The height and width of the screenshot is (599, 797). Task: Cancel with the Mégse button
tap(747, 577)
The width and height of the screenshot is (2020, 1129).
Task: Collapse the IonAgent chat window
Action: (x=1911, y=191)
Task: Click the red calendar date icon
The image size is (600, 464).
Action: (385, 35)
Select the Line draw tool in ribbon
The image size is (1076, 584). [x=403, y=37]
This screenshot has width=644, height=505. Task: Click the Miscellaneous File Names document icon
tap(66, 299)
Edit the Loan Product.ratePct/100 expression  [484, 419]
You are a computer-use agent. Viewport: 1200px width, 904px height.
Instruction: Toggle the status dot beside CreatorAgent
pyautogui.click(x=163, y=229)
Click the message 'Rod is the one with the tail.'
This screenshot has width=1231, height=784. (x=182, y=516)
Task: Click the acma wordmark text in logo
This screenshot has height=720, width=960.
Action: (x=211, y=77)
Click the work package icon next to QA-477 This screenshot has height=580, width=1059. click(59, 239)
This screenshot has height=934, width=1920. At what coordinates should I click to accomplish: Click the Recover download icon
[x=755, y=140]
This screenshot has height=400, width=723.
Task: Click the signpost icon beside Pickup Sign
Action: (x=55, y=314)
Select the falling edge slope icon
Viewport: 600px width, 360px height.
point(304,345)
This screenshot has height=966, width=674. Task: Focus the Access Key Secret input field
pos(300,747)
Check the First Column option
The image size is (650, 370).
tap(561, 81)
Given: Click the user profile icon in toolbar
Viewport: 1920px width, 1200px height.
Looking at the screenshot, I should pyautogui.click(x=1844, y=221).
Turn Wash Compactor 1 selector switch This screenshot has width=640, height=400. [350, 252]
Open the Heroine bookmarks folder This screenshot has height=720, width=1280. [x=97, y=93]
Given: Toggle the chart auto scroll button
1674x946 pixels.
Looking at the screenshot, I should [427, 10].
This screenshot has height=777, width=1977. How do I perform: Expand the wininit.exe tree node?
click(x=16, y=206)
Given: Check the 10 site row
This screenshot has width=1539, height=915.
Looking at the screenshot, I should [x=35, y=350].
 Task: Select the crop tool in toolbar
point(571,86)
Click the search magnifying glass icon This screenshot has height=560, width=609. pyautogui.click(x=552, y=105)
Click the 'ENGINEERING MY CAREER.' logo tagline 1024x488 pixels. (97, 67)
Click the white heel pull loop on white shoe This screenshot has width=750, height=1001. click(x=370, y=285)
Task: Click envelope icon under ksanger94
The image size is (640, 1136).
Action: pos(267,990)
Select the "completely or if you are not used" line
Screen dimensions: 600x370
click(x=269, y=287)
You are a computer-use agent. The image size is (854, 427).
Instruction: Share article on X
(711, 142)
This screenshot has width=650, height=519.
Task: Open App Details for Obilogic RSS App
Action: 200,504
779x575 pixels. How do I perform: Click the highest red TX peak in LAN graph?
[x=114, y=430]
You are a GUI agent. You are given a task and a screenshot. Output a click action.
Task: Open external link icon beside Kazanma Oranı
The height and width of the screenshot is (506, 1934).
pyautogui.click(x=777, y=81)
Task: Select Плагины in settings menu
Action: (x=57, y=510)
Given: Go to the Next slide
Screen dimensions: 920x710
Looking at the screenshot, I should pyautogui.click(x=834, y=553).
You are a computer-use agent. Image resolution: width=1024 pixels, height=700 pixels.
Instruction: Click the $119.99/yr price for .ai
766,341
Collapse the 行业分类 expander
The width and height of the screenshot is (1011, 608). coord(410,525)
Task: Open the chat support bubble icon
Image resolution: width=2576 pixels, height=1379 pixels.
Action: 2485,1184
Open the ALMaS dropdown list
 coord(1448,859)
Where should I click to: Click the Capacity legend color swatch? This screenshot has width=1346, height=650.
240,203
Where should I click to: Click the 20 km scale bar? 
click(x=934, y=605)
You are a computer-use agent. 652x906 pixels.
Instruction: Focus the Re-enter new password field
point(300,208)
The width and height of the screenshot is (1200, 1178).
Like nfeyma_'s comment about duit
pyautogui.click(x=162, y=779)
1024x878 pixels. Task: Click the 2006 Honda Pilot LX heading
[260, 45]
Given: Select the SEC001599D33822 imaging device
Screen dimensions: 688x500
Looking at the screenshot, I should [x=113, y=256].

────

__Work to do__. Pick out each line in the records above that contains the string "icon", and copy those lines in full.

__Result__.
Task: Click the red calendar date icon
This screenshot has width=644, height=505. Task: Click the Miscellaneous File Names document icon
Click the work package icon next to QA-477 This screenshot has height=580, width=1059. click(59, 239)
This screenshot has height=934, width=1920. At what coordinates should I click to accomplish: Click the Recover download icon
Task: Click the signpost icon beside Pickup Sign
Select the falling edge slope icon
Given: Click the user profile icon in toolbar
Click the search magnifying glass icon This screenshot has height=560, width=609. pyautogui.click(x=552, y=105)
Task: Click envelope icon under ksanger94
Task: Open external link icon beside Kazanma Oranı
Task: Open the chat support bubble icon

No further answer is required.